Edited by Dentaltown staff
DENVER—Dental Lifeline Network, a national dental nonprofit organization reached a significant achievement in September, exceeding $300 million in dental services donated to people with disabilities or who are elderly or medically fragile and have no other access to dental care.
Through its flagship Donated Dental Services (DDS) program, more than 100,000 vulnerable people have benefited from life-sustaining, and even life-saving, treatment—thanks to volunteer dentists and laboratories of DLN and its partner organizations in several states. Started 30 years ago in Colorado, DDS serves people in 50 states and Washington D.C. DLN is a charitable affiliate of the American Dental Association.
“The success of the DDS program is due to the tremendous generosity of our 15,000 volunteer dentists and 3,700 labs that willingly provide comprehensive dental therapies to people in critical need of care,” said Fred Leviton, DLN president. “Many thousands of people in the U.S. suffer from painful dental conditions including fractured teeth, advanced periodontal disease and the inability to eat normally. After years of being unable to afford treatment, these patients’ ages or disabilities can make the burden of added dental disease devastating for them. Their lives literally are transformed through the safety net provided by DDS volunteers,” he noted.
One such patient is Amanda, age 34, who uses a wheelchair and help from family members for mobility. A birth defect prevented her joints from fully developing. After working at a bank for many years, she now relies on disability benefits. Amanda types with her mouth. She cracked a tooth and, unable to afford dental care, postponed treatment until a much bigger problem developed. Eventually, she connected with the DDS program.
“Every single day that I have a healthy smile and a healthy mouth, I can do the things I need to do and feel confident,” Amanda said. “You guys (DDS) did that for me . . thank you!”
More volunteer dentists are always needed to meet the ever-growing demand. Chicago dentist Dr. David Gershenzon joined his father’s dental practice after completing his dental education, and began volunteering for DDS as his father and now partner, Dr. Richard Gershenzon, has done for many years.
“It’s really meaningful to me to see the look on a (DDS) patient’s face after they’ve completed treatment and you’ve really helped improve their lives,” Dr. David Gershenzon said. “It gives me more meaning as to why I’m a dentist.
“This is a call to action on my fellow professionals: DDS doesn’t require a lot of time. You can see one patient a year or you can see as many as you want,” he added.
Also a DDS volunteer, Dr. Tina Smith of Arlington Heights, Ill., noted, “A smile is such a big part of your face . . This is where your thoughts come out of. It’s important to restore a smile.” She encourages ADA members, “Get out there and volunteer. It’s easy. It’s rewarding. There’s no downside.”
Both Drs. Gershenzon and Smith and DDS patient Amanda are featured in a new video, Volunteer Today. Help Thousands Smile Again, produced for Dental Lifeline Network as a public service by the ADA, urging other dentists to join them as DDS volunteers.

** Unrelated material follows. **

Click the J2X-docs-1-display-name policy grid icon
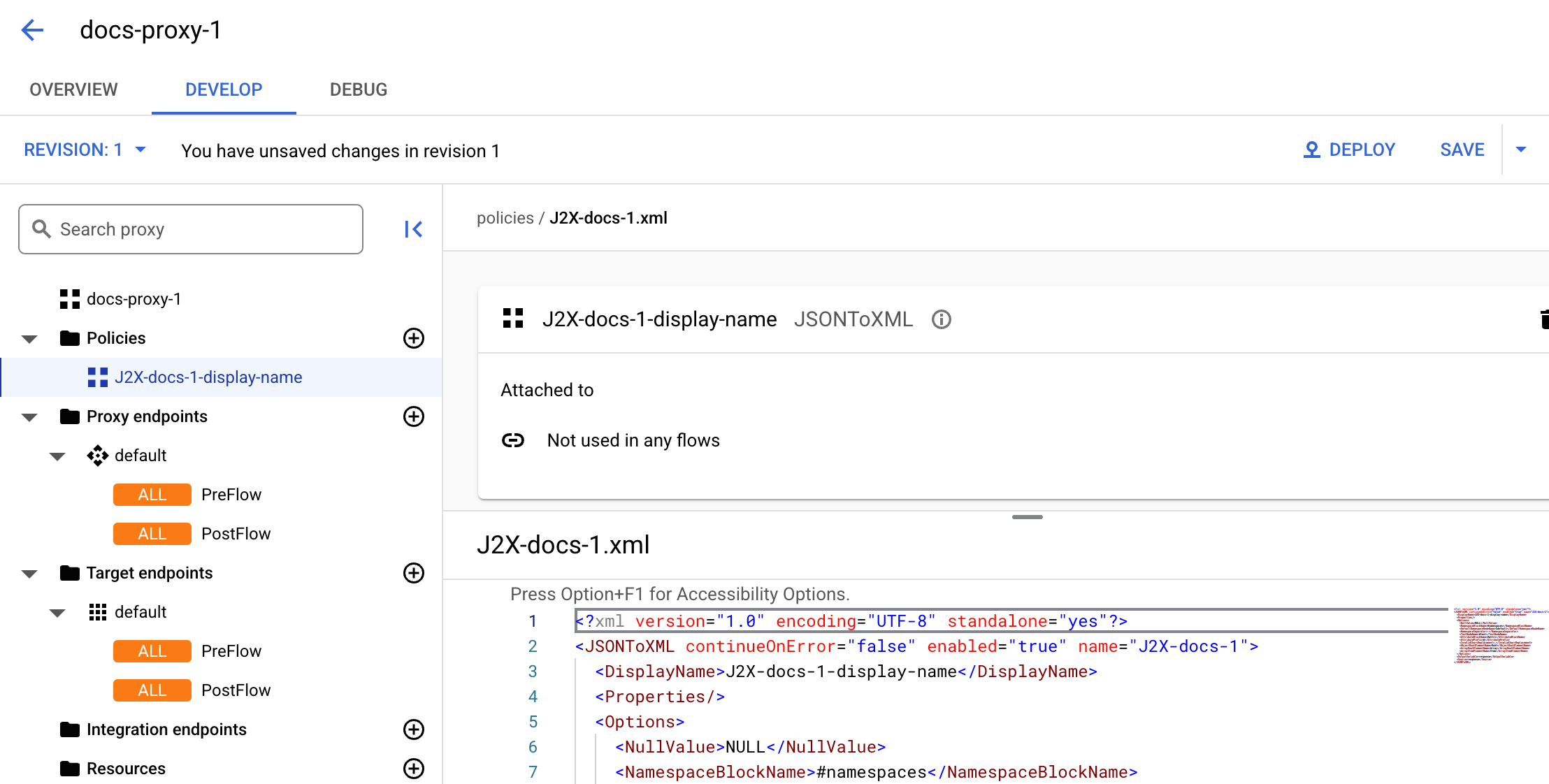 pyautogui.click(x=97, y=377)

The 3-1/2-minute video, features three additional patients: Diane, a grandmother who suffered an accident in a transit turnstile that resulted in permanent injury, and David who experienced a brain injury. A third patient, Jesse, was diagnosed as a child with osteoarthritis and joint distortion. Later employed as a high school teacher, he also was a video editor until his disability prevented him from working. All had severe dental problems until three DDS volunteer dentists changed their lives. (To view the video, visit DentalLifeline.org or ADA.org/en/member-center/volunteer-opportunities.
An increasing number of patients who are medically fragile are being referred to DDS, because dental disease prevents many with chronic health problems from receiving life-saving medical treatments. Dental health often is a prerequisite for cancer patients who need chemotherapy, candidates for organ transplants or kidney dialysis, people with autoimmune diseases who require life-saving medications, cardiac patients requiring surgery, and patients with crippling arthritis who need joint replacements.

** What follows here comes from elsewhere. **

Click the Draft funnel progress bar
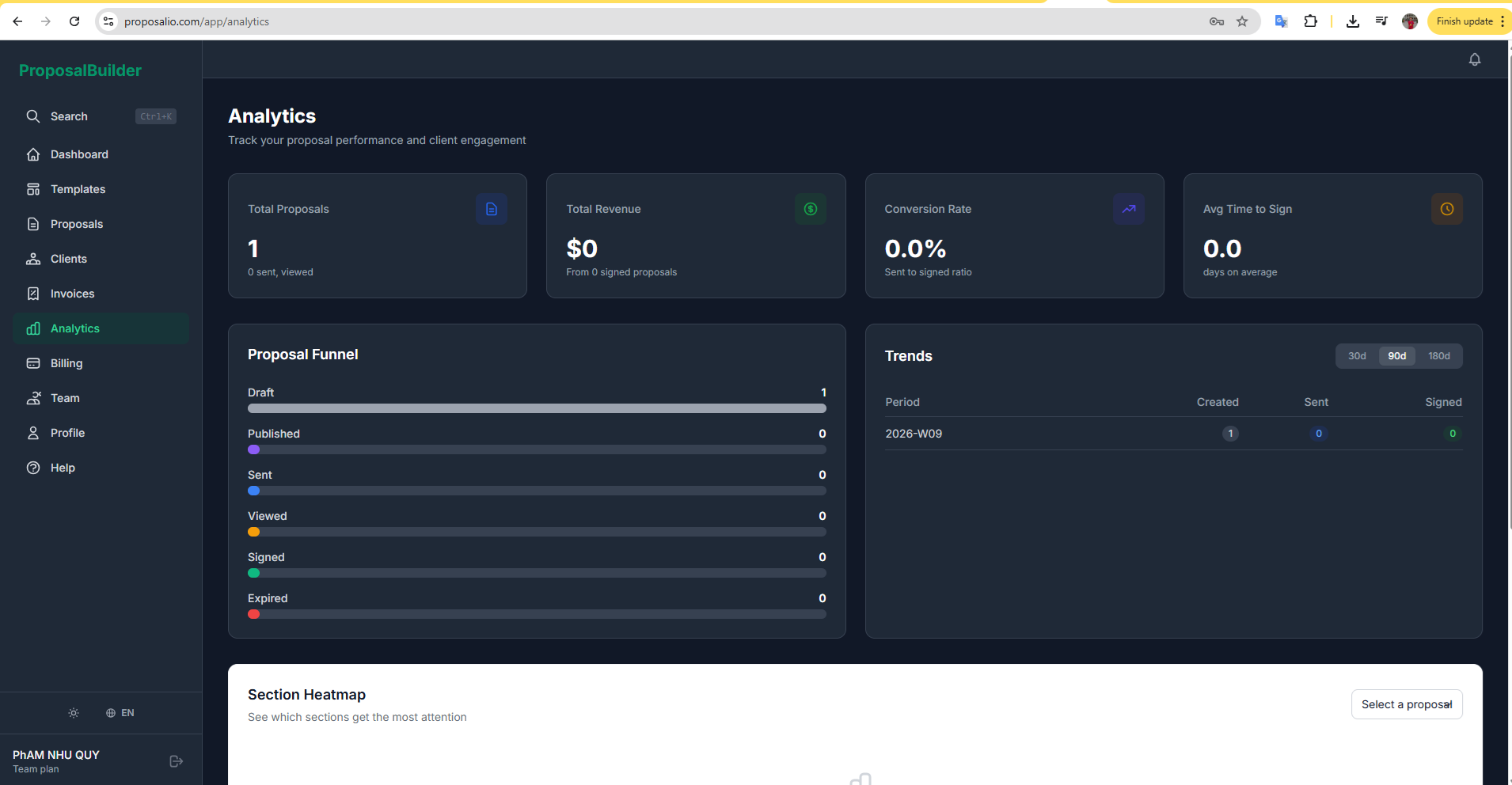 [537, 408]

Since DLN began, it has grown through collaboration with state dental associations and national strategic partners. Funding to support the volunteers comes from a variety of sources including state governments, foundations, dental organizations, some state Delta Dental plans and corporate and individual donors. Considerable support also comes from the dental trade industry including the Dental Trade Alliance and its member companies and the DTA Foundation through both financial contributions and donated materials such as teeth, alloy and dental supplies used by dentists and by volunteer laboratories for fabrications.